Deportation is not merely a legal status; it is a logistical chain of linked nodes, exploiting tools developed for traffic safety and funding, civilian law enforcement, and mobility:

  • Locate: Relying on movement data, license-plate readers, and surveillance.
  • Stop: Often initiated through routine administrative or traffic contact.
  • Hold: Utilization of local jails and detention facilities.
  • Transfer & Remove: The use of vans, buses, and commercial or charter flight networks.

For interior enforcement, digital infrastructure is vital. Data pipelines, such as 287(g) partnerships where local police share booking data with federal agencies, turn routine traffic stops into mobility checkpoints. The “same channels” used for commerce are repurposed for extraction.

Minneapolis, 2026

Some in South Minneapolis have created what they call “filter blockades” on Cedar Ave.
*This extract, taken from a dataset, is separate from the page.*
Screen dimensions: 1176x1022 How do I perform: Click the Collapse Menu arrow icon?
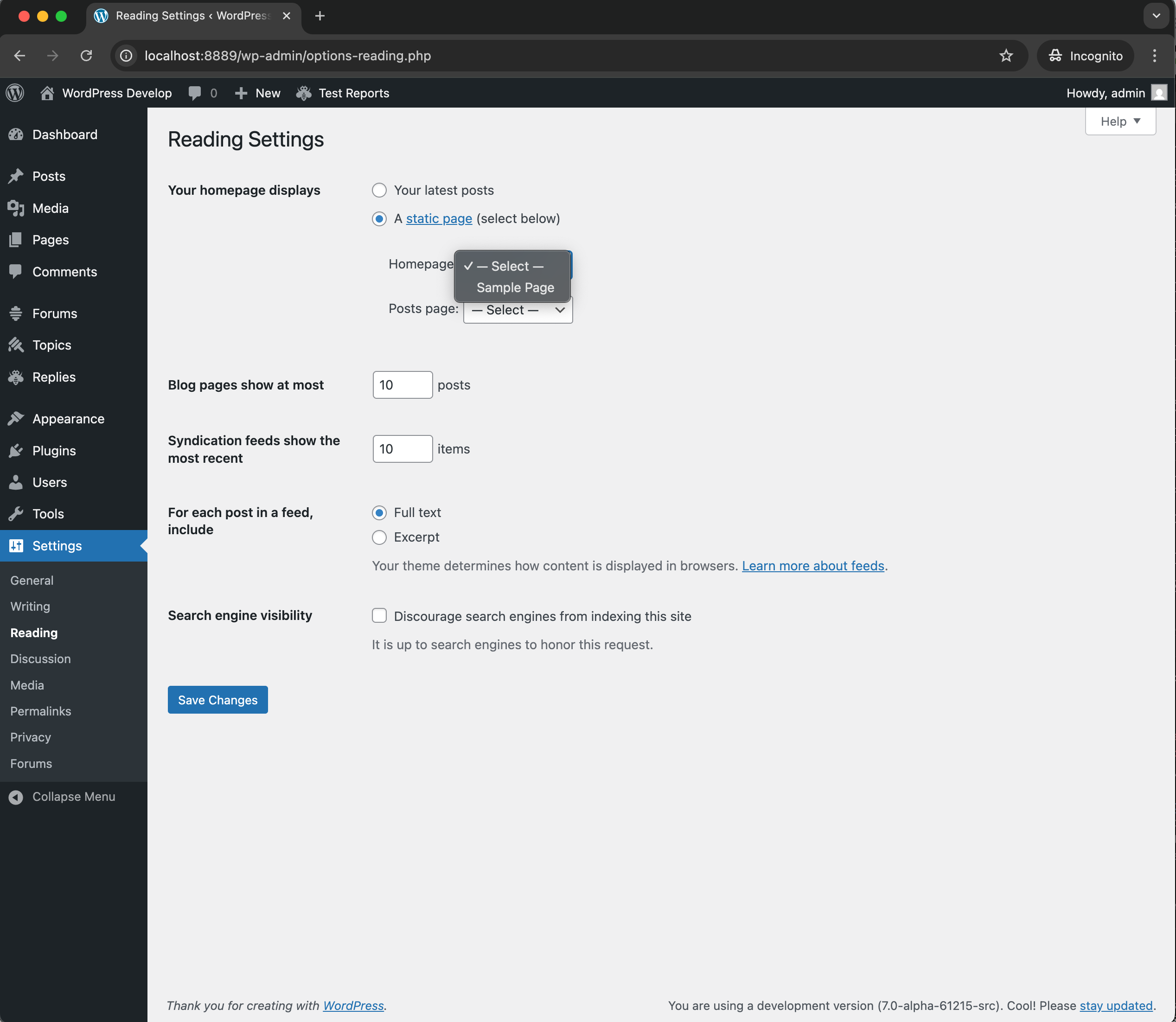pos(16,797)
A handout says the roundabout like blockade is meant to bring neighbors together to strategize against ICE while also identifying traffic coming into the area.Minneapolis February 1, 2026

daviss (@daviss.org) 2026-02-01T21:10:28.866Z

The actions of deportation enforcement agencies lead us to shine new light on the question, asking how residents can immediately reconfigure streets to slow down traffic, impose checkpoints, and know who is traveling through the neighbourhood. This is analogous to the walled city.

The two most famous deaths of deportation protestors by ICE agents in Minneapolis took place on streets, one while the victim was in a private vehicle, another while the victim was outside. In a real transport sense, these and other protesters were imposing friction on the enforcement agents.

The ethics of mobility

Transport systems are by their nature (you can travel here, on the network, and not there, off the network) regulatory systems. They contain within them further rules of governance. When infrastructure is used for interior enforcement, mobility becomes a civil liberties issue.

The ethical question is who can move through this space without being targeted, tracked, or carried away?